===== SUPPLIED MATERIAL

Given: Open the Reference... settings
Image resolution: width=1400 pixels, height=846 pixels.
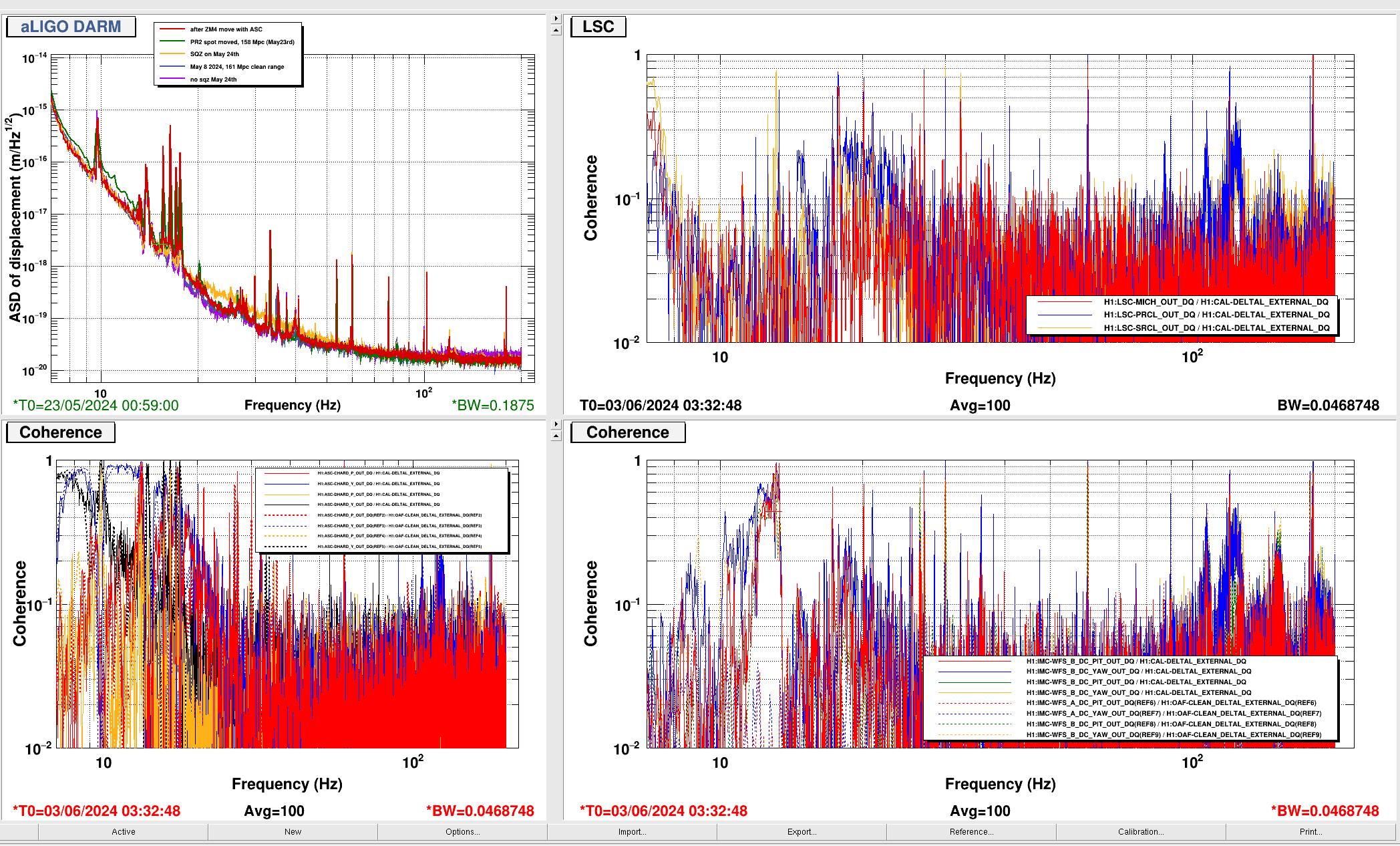Looking at the screenshot, I should click(971, 832).
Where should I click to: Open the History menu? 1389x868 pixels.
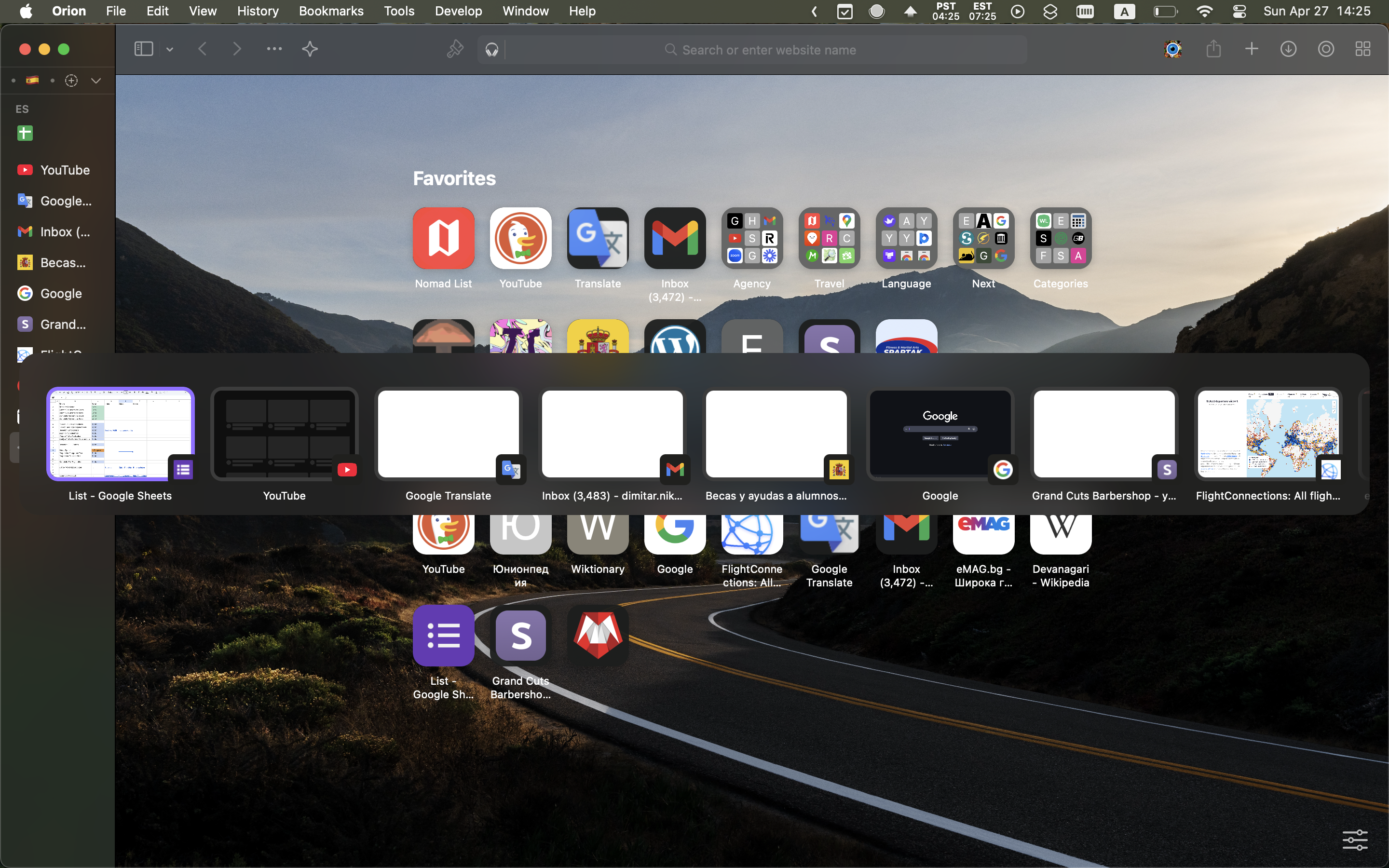pyautogui.click(x=257, y=11)
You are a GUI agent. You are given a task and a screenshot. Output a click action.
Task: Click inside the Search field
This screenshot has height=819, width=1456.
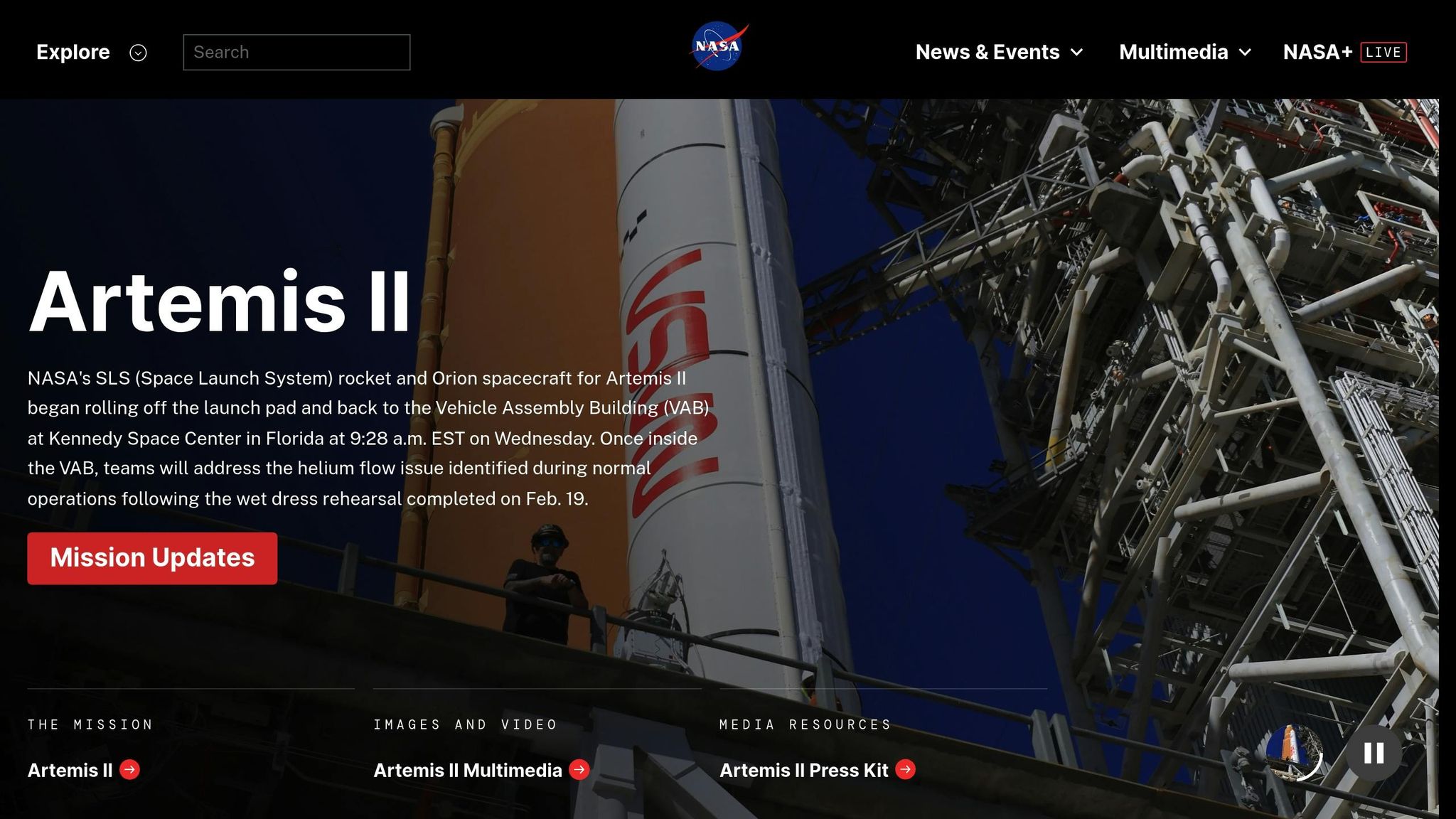click(296, 52)
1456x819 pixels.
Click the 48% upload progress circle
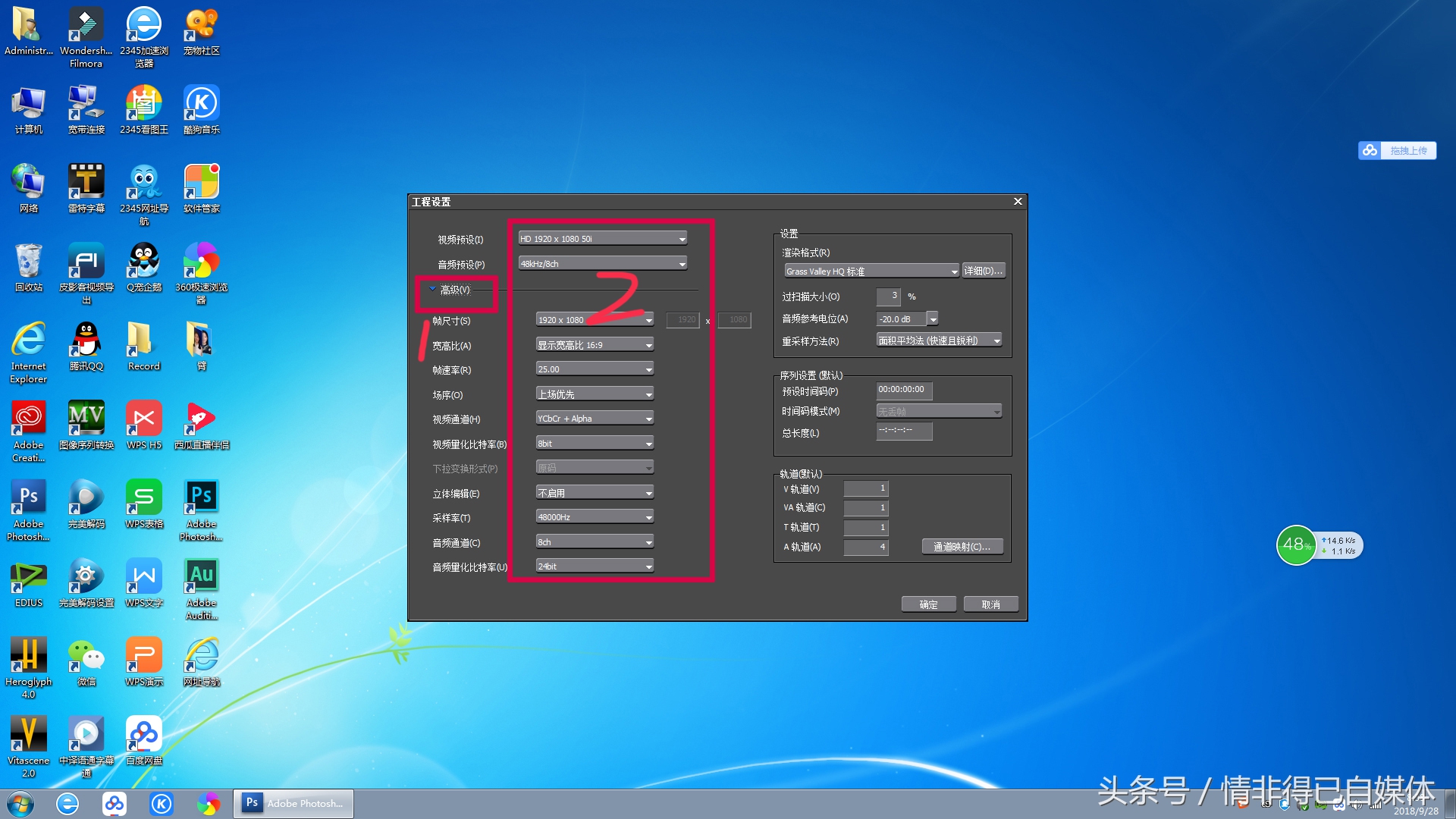pyautogui.click(x=1296, y=545)
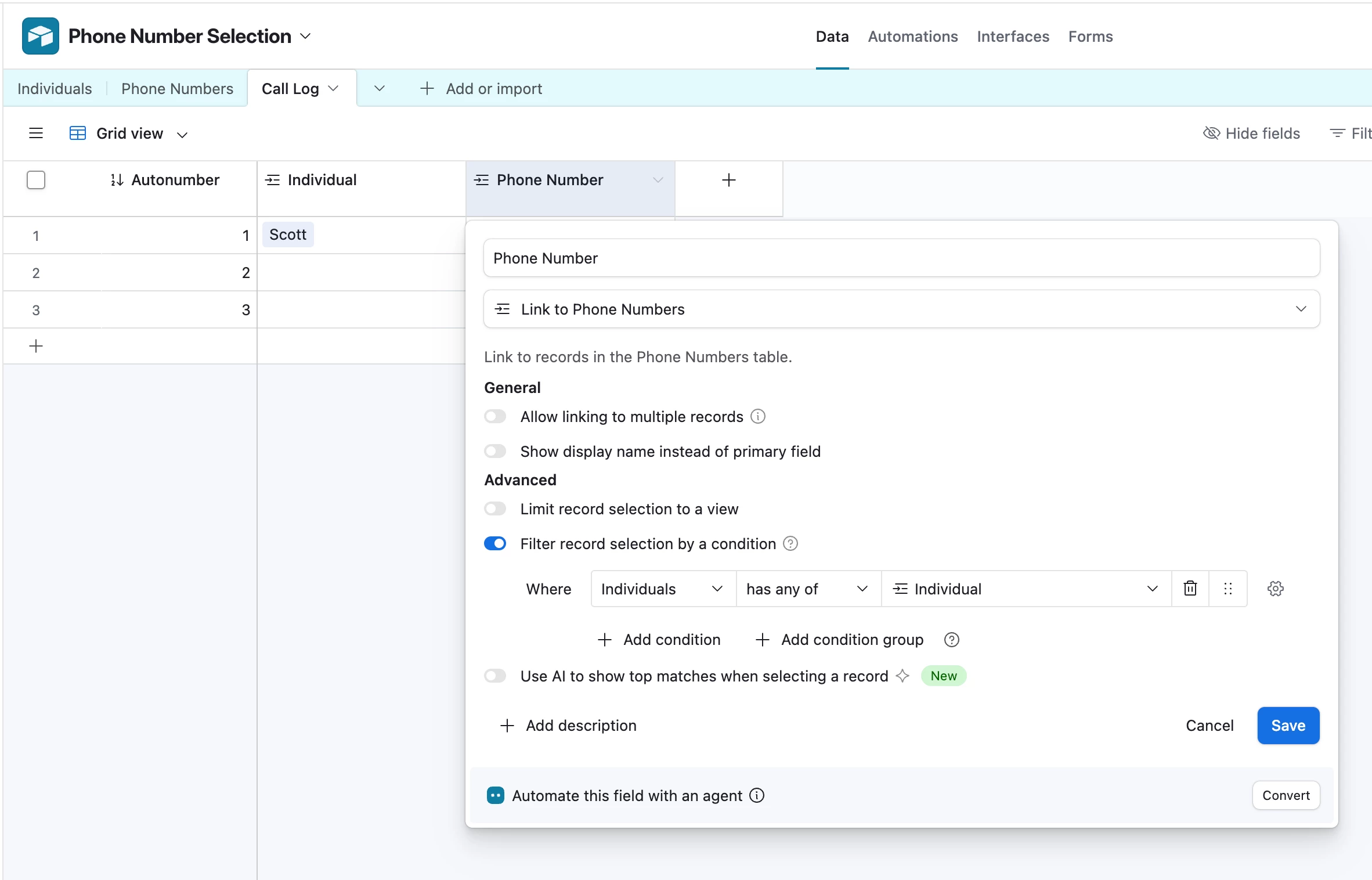This screenshot has width=1372, height=880.
Task: Click the condition settings gear icon
Action: (1275, 589)
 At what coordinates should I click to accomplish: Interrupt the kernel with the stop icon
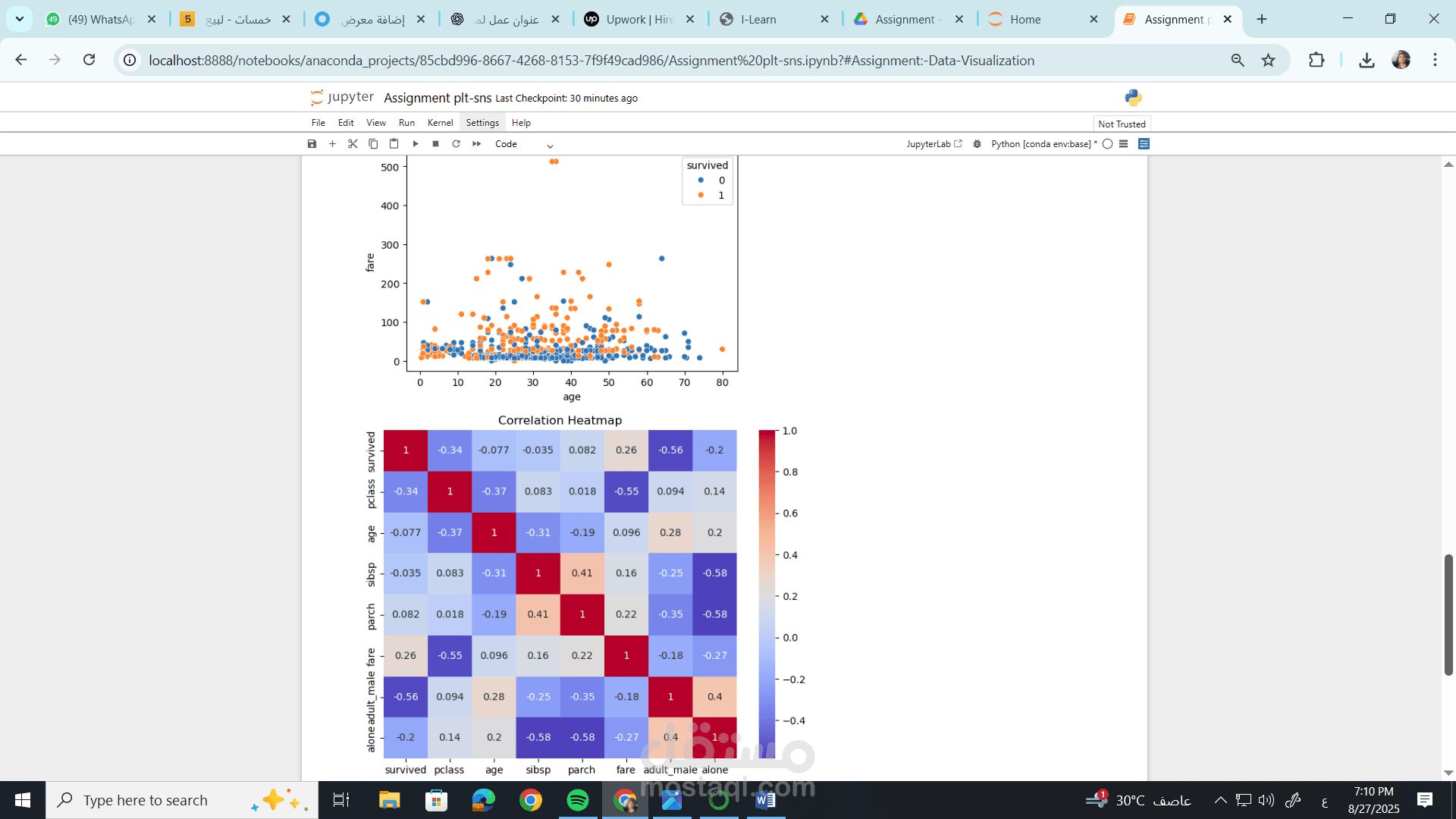tap(435, 144)
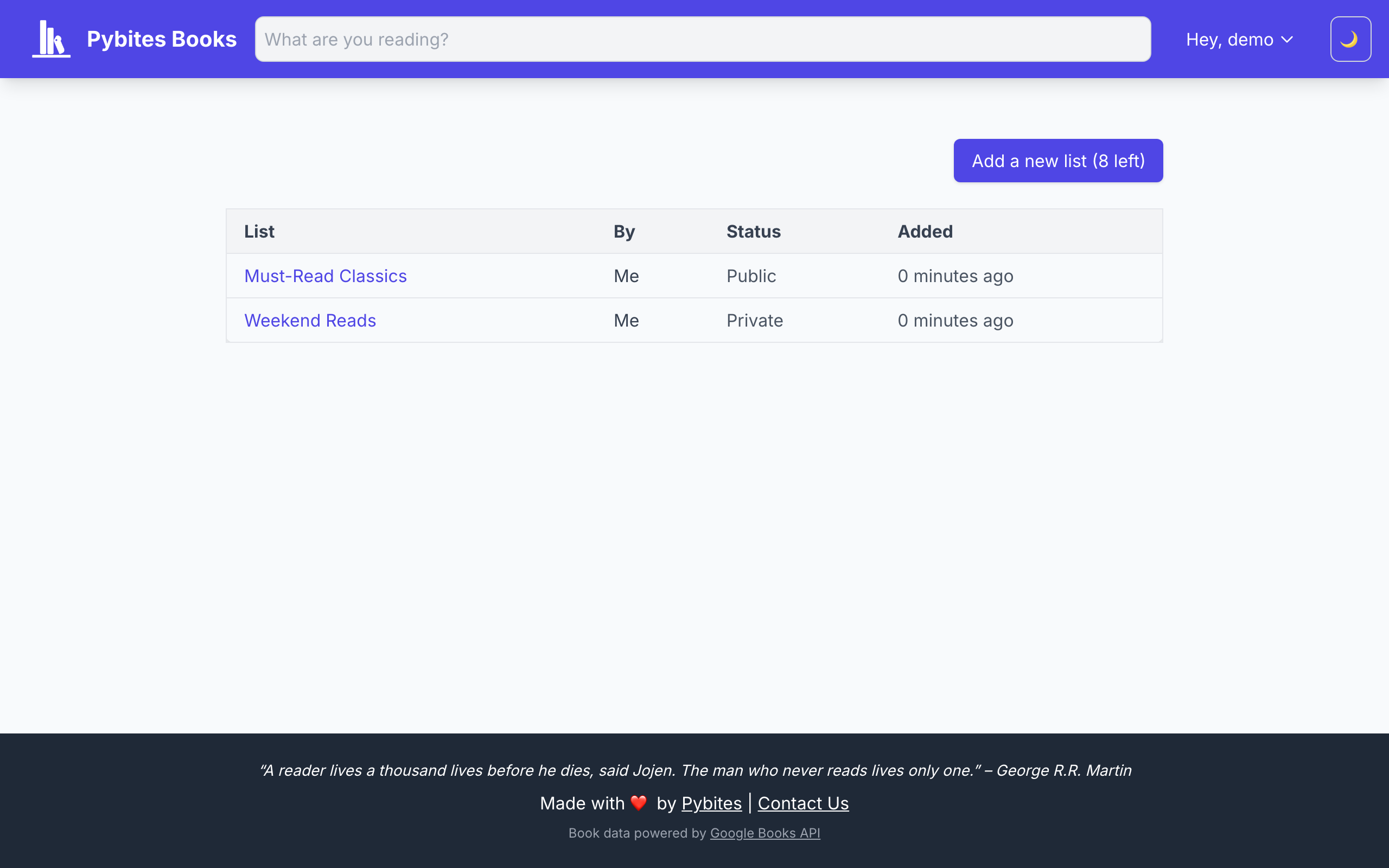Visit the Google Books API link

click(x=764, y=833)
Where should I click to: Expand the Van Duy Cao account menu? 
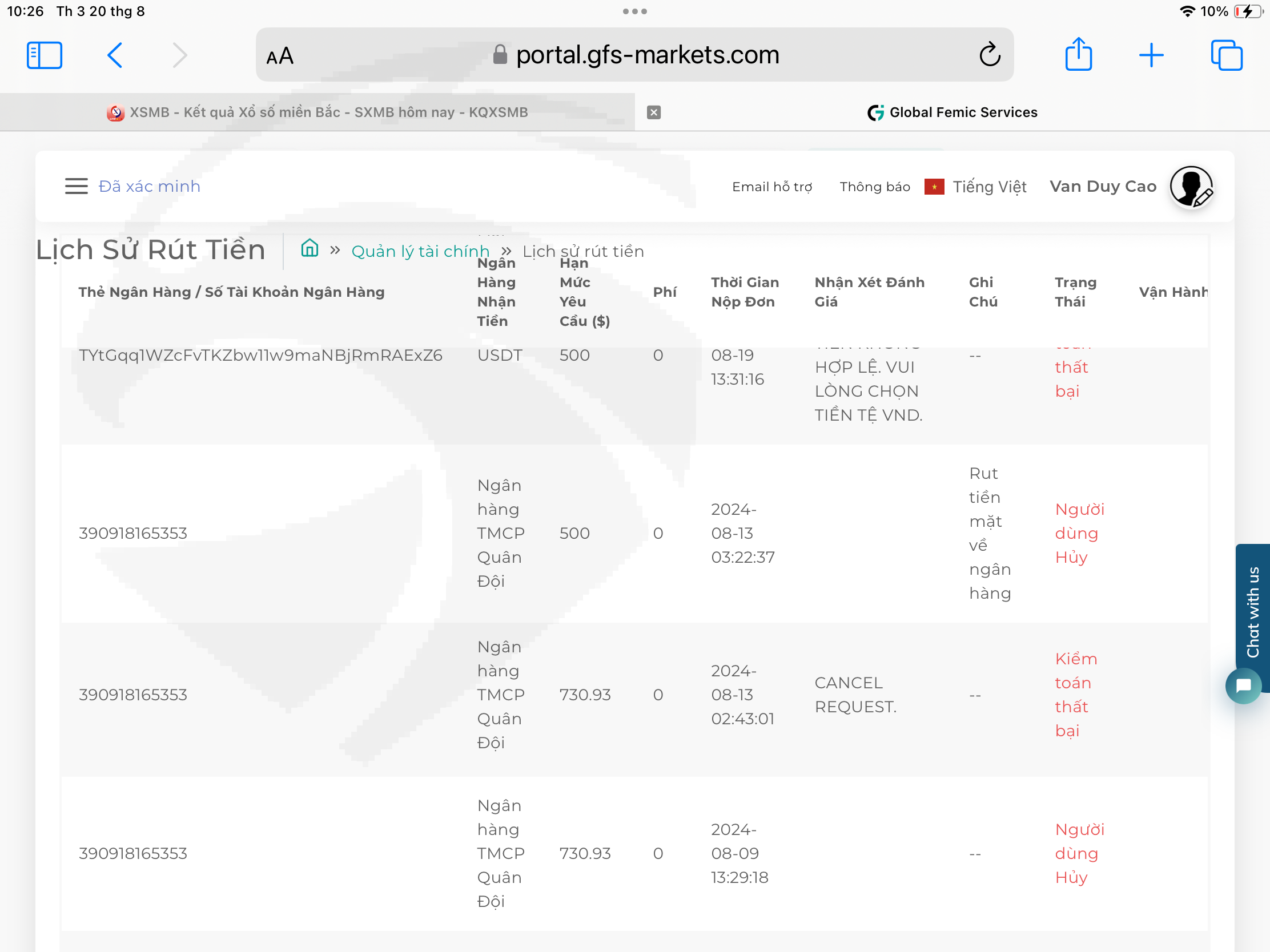click(1102, 187)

==========

* _REQUIRED WORK_
Please reproduce, word for word, only the lines from the line that holds "Image resolution: width=1400" through the final line of the entries above, omitting any pictures.

* _EXERCISE RESULT_
Image resolution: width=1400 pixels, height=846 pixels.
Looking at the screenshot, I should click(971, 832).
Where should I click to: Open the History menu? 1389x868 pixels.
pyautogui.click(x=257, y=11)
You are a GUI agent. You are given a task and a screenshot. Output a click action.
Task: Click inside the Search field
This screenshot has height=819, width=1456.
click(296, 52)
1456x819 pixels.
Click the 48% upload progress circle
pyautogui.click(x=1296, y=545)
This screenshot has width=1372, height=880.
Task: Click the condition settings gear icon
Action: (1275, 589)
 At what coordinates should I click to accomplish: Interrupt the kernel with the stop icon
tap(435, 144)
Visit the Google Books API link

click(x=764, y=833)
Where should I click to: Expand the Van Duy Cao account menu? 
click(1102, 187)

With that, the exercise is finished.